• AIM OF THE TASK: Retype, word for word, everything from the line containing "coordinates (776, 23)." down to the line containing "the volume is", including both of those lines and nothing else.

==== EXCERPTED DATA ====

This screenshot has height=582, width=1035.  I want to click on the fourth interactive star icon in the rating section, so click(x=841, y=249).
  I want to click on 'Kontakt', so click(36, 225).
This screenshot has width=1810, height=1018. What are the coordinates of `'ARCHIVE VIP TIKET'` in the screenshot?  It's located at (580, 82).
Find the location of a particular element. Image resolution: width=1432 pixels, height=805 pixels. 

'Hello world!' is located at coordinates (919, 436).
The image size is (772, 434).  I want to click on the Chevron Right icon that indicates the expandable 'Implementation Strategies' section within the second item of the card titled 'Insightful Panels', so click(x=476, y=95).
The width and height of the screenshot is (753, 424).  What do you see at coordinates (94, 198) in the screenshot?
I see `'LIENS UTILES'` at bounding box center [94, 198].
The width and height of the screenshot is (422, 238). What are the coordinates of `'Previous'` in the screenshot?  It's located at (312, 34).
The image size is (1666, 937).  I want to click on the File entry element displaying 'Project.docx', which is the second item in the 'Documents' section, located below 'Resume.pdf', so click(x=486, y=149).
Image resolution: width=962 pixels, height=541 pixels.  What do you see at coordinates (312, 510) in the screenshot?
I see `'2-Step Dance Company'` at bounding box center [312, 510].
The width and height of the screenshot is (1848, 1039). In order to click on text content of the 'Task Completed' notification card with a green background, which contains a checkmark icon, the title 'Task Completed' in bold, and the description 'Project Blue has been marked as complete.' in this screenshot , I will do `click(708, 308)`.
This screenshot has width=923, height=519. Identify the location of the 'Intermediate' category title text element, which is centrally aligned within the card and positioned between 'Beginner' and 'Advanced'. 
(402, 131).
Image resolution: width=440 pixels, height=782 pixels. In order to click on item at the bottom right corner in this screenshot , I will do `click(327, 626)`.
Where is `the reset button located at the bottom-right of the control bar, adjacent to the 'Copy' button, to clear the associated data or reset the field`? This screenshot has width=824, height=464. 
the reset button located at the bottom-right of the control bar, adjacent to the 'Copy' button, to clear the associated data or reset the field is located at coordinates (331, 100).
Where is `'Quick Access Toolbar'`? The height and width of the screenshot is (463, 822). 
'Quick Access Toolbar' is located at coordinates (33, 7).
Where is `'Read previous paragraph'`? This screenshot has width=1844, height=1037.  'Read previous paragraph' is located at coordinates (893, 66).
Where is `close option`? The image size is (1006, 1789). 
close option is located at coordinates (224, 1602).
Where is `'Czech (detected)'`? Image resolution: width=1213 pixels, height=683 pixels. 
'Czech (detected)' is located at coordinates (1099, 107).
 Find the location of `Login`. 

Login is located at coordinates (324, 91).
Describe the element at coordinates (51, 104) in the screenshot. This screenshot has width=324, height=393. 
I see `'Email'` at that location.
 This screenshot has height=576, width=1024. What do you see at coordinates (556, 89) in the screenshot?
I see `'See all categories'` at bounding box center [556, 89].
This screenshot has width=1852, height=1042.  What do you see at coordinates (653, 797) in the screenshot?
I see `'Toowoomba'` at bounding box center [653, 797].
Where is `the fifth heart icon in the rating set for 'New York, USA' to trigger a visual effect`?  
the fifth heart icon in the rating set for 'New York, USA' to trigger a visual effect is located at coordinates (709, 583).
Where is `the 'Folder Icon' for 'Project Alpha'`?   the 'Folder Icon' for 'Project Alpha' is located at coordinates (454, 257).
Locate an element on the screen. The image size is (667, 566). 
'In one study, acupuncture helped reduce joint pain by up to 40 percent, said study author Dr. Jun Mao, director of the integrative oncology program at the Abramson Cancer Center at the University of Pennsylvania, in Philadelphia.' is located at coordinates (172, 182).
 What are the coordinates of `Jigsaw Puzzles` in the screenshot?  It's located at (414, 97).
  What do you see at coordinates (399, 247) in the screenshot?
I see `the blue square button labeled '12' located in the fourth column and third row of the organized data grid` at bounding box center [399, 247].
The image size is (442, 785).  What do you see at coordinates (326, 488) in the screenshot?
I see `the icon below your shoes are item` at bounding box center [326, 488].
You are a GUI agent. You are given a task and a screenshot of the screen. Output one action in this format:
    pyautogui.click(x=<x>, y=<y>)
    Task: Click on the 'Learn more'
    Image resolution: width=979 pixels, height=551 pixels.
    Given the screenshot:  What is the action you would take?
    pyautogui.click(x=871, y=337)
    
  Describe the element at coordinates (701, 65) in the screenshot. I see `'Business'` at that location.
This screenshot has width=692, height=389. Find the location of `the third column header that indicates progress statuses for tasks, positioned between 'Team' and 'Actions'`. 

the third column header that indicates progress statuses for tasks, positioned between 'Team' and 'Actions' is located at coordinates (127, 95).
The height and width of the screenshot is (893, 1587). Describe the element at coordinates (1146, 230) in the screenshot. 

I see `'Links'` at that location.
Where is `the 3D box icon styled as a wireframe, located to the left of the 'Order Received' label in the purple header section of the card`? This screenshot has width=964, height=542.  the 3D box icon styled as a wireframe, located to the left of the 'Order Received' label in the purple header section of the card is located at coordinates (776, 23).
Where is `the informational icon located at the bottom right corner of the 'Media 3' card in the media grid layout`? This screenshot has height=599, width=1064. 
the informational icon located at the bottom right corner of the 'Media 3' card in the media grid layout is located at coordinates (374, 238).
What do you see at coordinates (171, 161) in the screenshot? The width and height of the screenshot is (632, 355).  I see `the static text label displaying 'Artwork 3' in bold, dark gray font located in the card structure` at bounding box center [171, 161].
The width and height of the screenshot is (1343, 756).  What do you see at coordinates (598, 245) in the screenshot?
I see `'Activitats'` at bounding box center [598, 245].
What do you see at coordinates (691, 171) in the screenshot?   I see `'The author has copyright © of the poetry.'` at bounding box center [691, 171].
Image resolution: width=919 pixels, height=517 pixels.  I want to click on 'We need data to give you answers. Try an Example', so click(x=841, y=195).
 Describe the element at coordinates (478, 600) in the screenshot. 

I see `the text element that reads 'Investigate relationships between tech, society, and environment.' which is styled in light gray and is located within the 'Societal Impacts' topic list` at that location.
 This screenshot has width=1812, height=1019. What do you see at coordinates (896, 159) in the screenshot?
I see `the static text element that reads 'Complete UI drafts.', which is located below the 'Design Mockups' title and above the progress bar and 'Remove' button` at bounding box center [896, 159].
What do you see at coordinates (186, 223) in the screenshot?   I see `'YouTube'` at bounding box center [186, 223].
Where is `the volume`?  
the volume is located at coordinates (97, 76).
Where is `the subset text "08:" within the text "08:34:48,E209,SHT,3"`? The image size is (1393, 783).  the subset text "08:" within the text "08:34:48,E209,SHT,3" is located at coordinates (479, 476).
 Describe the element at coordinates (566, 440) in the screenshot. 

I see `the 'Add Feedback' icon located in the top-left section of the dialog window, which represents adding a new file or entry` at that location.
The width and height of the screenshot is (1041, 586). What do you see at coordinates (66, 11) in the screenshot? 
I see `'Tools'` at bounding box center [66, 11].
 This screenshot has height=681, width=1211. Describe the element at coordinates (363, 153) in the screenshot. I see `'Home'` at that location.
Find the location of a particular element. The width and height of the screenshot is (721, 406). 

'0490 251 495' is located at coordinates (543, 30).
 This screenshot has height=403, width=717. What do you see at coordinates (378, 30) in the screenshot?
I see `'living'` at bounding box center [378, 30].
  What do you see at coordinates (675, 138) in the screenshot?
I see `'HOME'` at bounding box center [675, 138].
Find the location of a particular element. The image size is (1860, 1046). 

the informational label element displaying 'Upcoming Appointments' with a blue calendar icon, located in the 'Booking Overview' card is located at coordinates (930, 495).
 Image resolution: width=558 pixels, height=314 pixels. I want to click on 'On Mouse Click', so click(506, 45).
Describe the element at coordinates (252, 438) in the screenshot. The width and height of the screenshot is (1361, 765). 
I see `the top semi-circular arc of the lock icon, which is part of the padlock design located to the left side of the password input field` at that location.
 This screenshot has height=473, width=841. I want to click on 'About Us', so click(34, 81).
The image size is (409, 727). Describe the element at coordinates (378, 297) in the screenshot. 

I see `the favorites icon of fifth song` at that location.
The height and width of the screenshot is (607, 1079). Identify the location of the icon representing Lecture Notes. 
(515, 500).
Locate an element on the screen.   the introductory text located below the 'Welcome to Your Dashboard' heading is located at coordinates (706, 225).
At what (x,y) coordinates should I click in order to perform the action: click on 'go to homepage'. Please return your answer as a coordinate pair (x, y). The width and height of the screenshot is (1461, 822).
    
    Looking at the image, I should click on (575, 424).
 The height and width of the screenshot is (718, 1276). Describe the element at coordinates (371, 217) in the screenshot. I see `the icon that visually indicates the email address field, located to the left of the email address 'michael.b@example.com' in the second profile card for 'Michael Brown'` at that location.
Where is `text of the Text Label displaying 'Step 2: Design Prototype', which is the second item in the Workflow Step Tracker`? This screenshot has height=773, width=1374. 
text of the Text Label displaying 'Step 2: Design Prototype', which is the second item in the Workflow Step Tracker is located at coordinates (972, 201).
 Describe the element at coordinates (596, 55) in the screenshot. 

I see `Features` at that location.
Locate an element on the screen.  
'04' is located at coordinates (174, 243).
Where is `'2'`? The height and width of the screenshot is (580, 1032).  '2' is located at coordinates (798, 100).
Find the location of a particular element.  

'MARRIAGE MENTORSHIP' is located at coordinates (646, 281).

====

• COMPLETED TASK:
Where is `the 3D box icon styled as a wireframe, located to the left of the 'Order Received' label in the purple header section of the card`? This screenshot has width=964, height=542.  the 3D box icon styled as a wireframe, located to the left of the 'Order Received' label in the purple header section of the card is located at coordinates (776, 23).
Where is `the informational icon located at the bottom right corner of the 'Media 3' card in the media grid layout`? This screenshot has height=599, width=1064. 
the informational icon located at the bottom right corner of the 'Media 3' card in the media grid layout is located at coordinates (374, 238).
What do you see at coordinates (171, 161) in the screenshot? The width and height of the screenshot is (632, 355).  I see `the static text label displaying 'Artwork 3' in bold, dark gray font located in the card structure` at bounding box center [171, 161].
The width and height of the screenshot is (1343, 756).  What do you see at coordinates (598, 245) in the screenshot?
I see `'Activitats'` at bounding box center [598, 245].
What do you see at coordinates (691, 171) in the screenshot?   I see `'The author has copyright © of the poetry.'` at bounding box center [691, 171].
Image resolution: width=919 pixels, height=517 pixels.  I want to click on 'We need data to give you answers. Try an Example', so click(x=841, y=195).
 Describe the element at coordinates (478, 600) in the screenshot. 

I see `the text element that reads 'Investigate relationships between tech, society, and environment.' which is styled in light gray and is located within the 'Societal Impacts' topic list` at that location.
 This screenshot has width=1812, height=1019. What do you see at coordinates (896, 159) in the screenshot?
I see `the static text element that reads 'Complete UI drafts.', which is located below the 'Design Mockups' title and above the progress bar and 'Remove' button` at bounding box center [896, 159].
What do you see at coordinates (186, 223) in the screenshot?   I see `'YouTube'` at bounding box center [186, 223].
Where is `the volume`?  
the volume is located at coordinates (97, 76).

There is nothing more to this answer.